Battlefield 3

Our major multiplayer action game of our benchmark suite is Battlefield 3, DICE’s 2011 multiplayer military shooter. Its ability to pose a significant challenge to GPUs has been dulled some by time and drivers, but it’s still a challenge if you want to hit the highest settings at the highest resolutions at the highest anti-aliasing levels. Furthermore while we can crack 60fps in single player mode, our rule of thumb here is that multiplayer framerates will dip to half our single player framerates, so hitting high framerates here may not be high enough.

For our Battlefield 3 benchmark NVIDIA cards have consistently been the top performers over the years, and as a result this is one of the hardest fights for any AMD card. So how does the 290X fare? Very well, as it turns out. The slowest game for the 290X (relative to the GTX 780) has it losing to the GTX 780 by just 2%, effectively tying NVIDIA’s closest competitor. Not only is the 290X once again the first single-GPU AMD card that can break 60fps average on a game at 2560 – thereby ensuring good framerates even in heavy firefights – but it’s fully competitive with NVIDIA in doing so in what’s traditionally AMD’s worst game. At worst for AMD, they can’t claim to be competitive with GTX Titan in this one.

Moving on to 4K gaming, none of these single-GPU cards are going to cut it at Ultra quality; the averages are decent but the minimums will drop to 20fps and below. This means we either drop down to Medium quality, where 290X is now performance competitive with GTX Titan, or we double up on GPUs, which sees the 290X CF in uber mode take top honors. This game happens to be another good example of how the 290X is scaling into 4K better than the GTX 780 and other NVIDIA cards are, as not only does AMD’s relative positioning versus NVIDIA cards improve, but in heading to 4K AMD picks up a 13% lead over the GTX 780. The only weak spot here for AMD will be performance scaling for multiple GPUs, as while the 290X enjoys a 94% scaling factor at 2560, that drops to 60% at 4K, at a time where NVIDIA’s scaling factor is 76%. The 290X has enough of a performance lead for the 290X CF to hold out over the GTX 780 SLI, but the difference in scaling factors will make it cut close.

DATA EXCERPT

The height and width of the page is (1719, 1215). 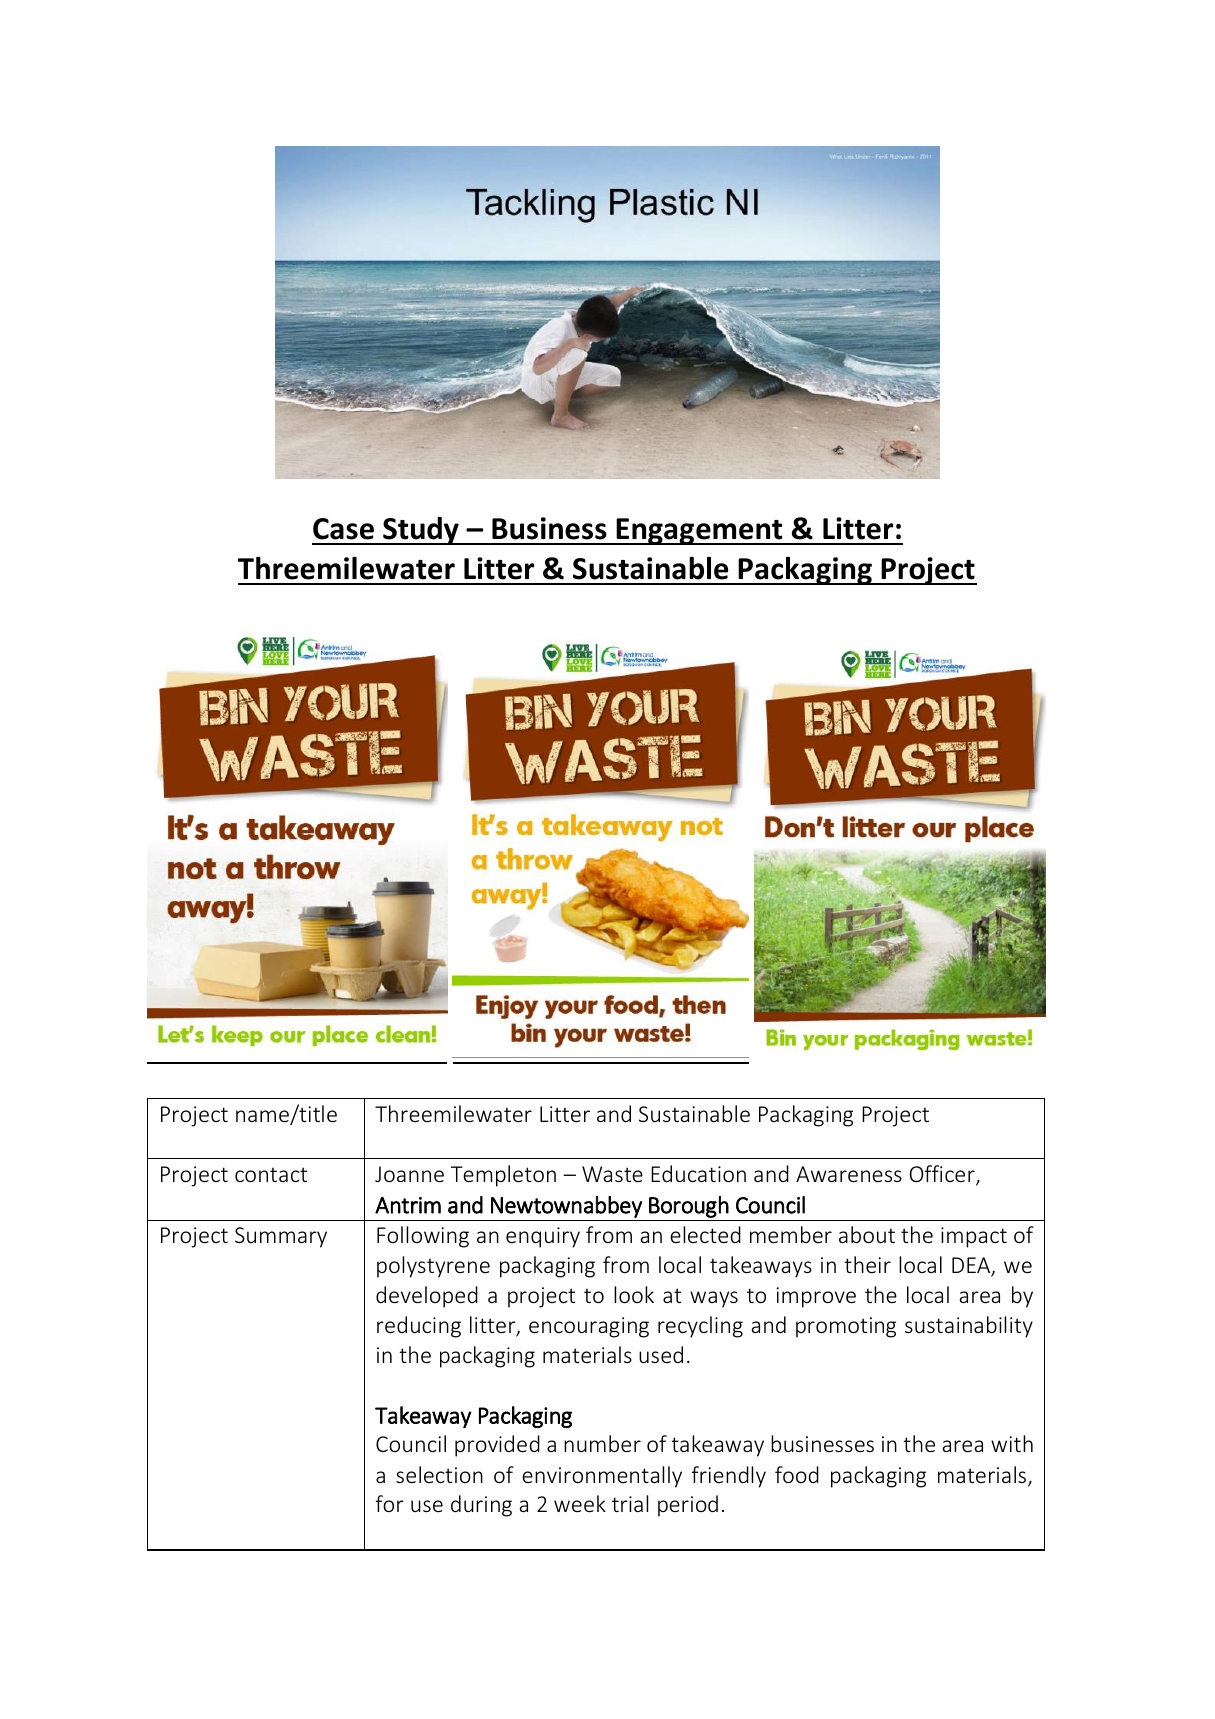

SET TASKS
A – Based on the Battlefield 3 benchmark text, does each statement agree with it? Answer yes or no for each, and quote the deciding words. (i) Battlefield 3 is a 2011 shooter from DICE. (ii) At 4K, the 290X's multi-GPU scaling factor is higher than NVIDIA's. (iii) At 4K, AMD holds a 13% lead over the GTX 780.
B – Return everything in the Battlefield 3 benchmark text from "Our major multiplayer" down to "be high enough.", copied word for word.
C – Carry the Battlefield 3 benchmark text further, starting after its final sentence.
This material has no connection to the Battlefield 3 benchmark text.

ANSWERS GIVEN
A –
(i) Yes: "DICE’s 2011 multiplayer military shooter"
(ii) No: "that drops to 60% at 4K, at a time where NVIDIA’s scaling factor is 76%"
(iii) Yes: "in heading to 4K AMD picks up a 13% lead over the GTX 780"

B –
Our major multiplayer action game of our benchmark suite is Battlefield 3, DICE’s 2011 multiplayer military shooter. Its ability to pose a significant challenge to GPUs has been dulled some by time and drivers, but it’s still a challenge if you want to hit the highest settings at the highest resolutions at the highest anti-aliasing levels. Furthermore while we can crack 60fps in single player mode, our rule of thumb here is that multiplayer framerates will dip to half our single player framerates, so hitting high framerates here may not be high enough.

C –
Meanwhile in an inter-AMD comparison, this is the first game in our benchmark suite where the 290X doesn’t beat the 280X by at least 30%. Falling just short at 29.5%, it’s a reminder that despite the similarities between 290X (Hawaii) and 280X (Tahiti), the performance differences between the two will not be consistent.

Looking at our delta percentages, this is another strong showing for the 290X CF, especially as compared to the 280X CF. AMD has once again halved their variance as compared to the 280X CF, bringing it down to sub-10% levels. This despite the theoretical advantage that the dedicated CFBI should give the 280X. However AMD can’t claim to have the lowest variance of any multi-GPU setup, as this is NVIDIA’s best game, with the GTX 780 SLI seeing a variance of only 6%. It’s a shame not all games can be like this (for either vendor) since there would be little reason not to go with a multi-GPU setup if this was the typical AFR experience as opposed to the best AFR experience.

Finally, looking at delta percentages under 4K shows that AMD’s variance has once again risen slightly compared to the variance at 2560x1440, but not significantly so. The 290X CF still holds under 10% here.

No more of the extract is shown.